Identification and analysis of the Rhizobium meliloti exoAMONP genes involved in exopolysaccharide biosynthesis and mapping of promoters located on the exoHKLAMONP fragment.

Sequence analysis of a 7.494 kb DNA fragment from megaplasmid 2 of Rhizobium meliloti 2011 involved in exopolysaccharide I (EPS I) biosynthesis revealed the presence of five exo genes designated exoA, exoM, exoN, exoO, and exoP. ExoN was found to show strong homology to a UDP-glucose pyrophosphorylase from Acetobacter xylinum, whereas ExoO displayed weak homologies to the NodC proteins from R. meliloti and R. loti. Surprisingly, different mutations in exoP resulted in divergent phenotypes. One exoP mutant was able to establish an effective symbiosis with alfalfa, although no EPS I polymer could be detected. In contrast, other exoP mutations prevented the formation of an effective symbiosis. The transcriptional organization of the exoA-exoP gene region has been analysed in conjunction with the exoH, exoK and exoL genes.
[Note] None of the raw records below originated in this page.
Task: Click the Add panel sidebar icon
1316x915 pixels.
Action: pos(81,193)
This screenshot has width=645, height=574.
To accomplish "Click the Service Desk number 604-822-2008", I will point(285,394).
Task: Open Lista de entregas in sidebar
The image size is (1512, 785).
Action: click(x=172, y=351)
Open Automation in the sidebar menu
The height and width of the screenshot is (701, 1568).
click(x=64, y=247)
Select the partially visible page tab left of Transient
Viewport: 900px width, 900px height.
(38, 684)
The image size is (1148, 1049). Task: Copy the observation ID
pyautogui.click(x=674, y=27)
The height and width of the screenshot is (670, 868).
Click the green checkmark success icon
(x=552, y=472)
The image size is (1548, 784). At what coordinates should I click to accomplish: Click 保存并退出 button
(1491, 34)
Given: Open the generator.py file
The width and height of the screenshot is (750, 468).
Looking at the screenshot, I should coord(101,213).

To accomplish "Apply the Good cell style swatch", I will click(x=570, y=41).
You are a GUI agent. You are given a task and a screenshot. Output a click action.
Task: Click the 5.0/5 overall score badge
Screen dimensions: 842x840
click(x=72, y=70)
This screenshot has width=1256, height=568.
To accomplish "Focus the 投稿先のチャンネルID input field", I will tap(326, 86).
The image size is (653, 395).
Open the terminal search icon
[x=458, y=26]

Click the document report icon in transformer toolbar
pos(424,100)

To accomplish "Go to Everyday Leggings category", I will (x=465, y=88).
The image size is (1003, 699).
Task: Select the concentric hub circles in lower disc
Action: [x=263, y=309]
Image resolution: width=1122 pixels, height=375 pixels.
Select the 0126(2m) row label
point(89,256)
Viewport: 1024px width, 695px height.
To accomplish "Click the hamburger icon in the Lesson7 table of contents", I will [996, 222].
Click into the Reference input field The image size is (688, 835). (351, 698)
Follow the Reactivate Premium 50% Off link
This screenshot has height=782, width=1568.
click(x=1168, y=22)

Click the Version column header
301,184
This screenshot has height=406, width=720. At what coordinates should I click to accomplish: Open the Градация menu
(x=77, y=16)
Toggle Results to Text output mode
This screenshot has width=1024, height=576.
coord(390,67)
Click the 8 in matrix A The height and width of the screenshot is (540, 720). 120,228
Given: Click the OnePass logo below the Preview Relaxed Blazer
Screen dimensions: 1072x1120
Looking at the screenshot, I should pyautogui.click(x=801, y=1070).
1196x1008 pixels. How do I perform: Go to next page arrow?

Using exo-lacZ transcription fusions in association with plasmid integration mutagenesis a strong promoter was identified upstream of exoH, which is able to direct transcription of the whole exoHKLAMONP gene cluster. A much weaker promoter upstream of exoL was found to be involved in the transcription of the exoLAMONP genes. In addition, weak promoters were identified upstream of exoK, exoA, exoN and exoP.